Authored by: Constanza Salas, Jhon Galindo and Rachel Howard

Artificial Intelligence (AI) has recently surged in popularity, thanks in part to innovations like ChatGPT, which represents a significant step towards generating human-like text from simple prompts. In the healthcare sector, AI’s advancement has begun to impact prescribing, particularly in addressing the growing challenge of antimicrobial resistance. A pivotal study in 2023 has revealed that an AI model produced better therapeutic outcomes than prescriptions written by doctors.

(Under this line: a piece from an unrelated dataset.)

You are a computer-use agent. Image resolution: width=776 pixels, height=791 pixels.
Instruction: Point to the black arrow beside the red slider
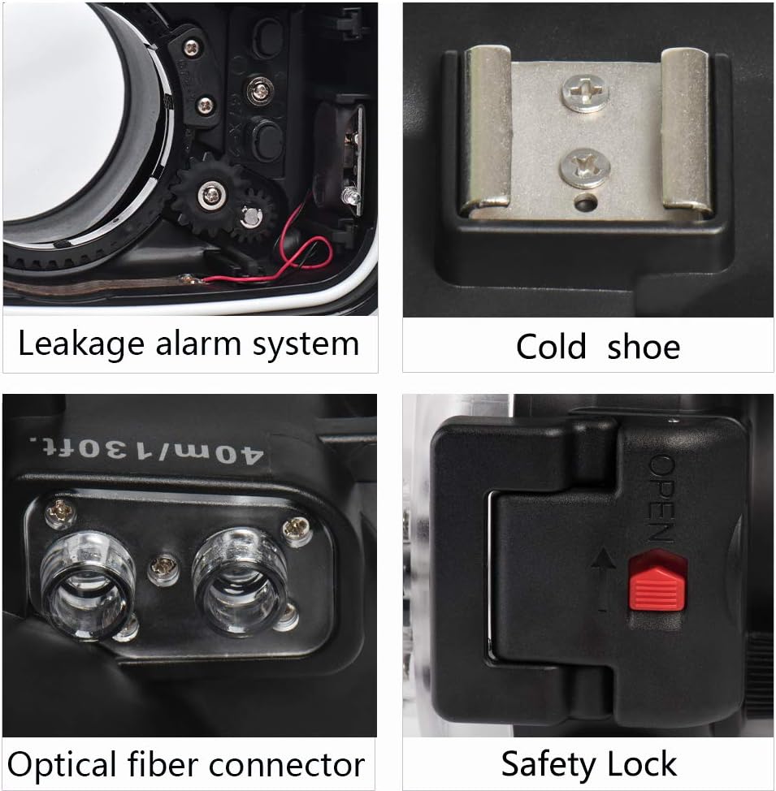tap(604, 579)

However, AI models such as ChatGPT have their limitations, including deficiencies in mathematical capabilities and a restricted knowledge scope, limited to data available up to 2021. Furthermore, they carry a substantial risk of generating false information. This raises a fundamental question: where does AI acquire its learning? A 2023 Pew Research study has highlighted the concerns of many U.S. patients regarding AI-driven robots in surgical procedures and the security of AI in managing health records. Given these current apprehensions surrounding AI, researchers have emphasized the critical need to combine AI with human expertise.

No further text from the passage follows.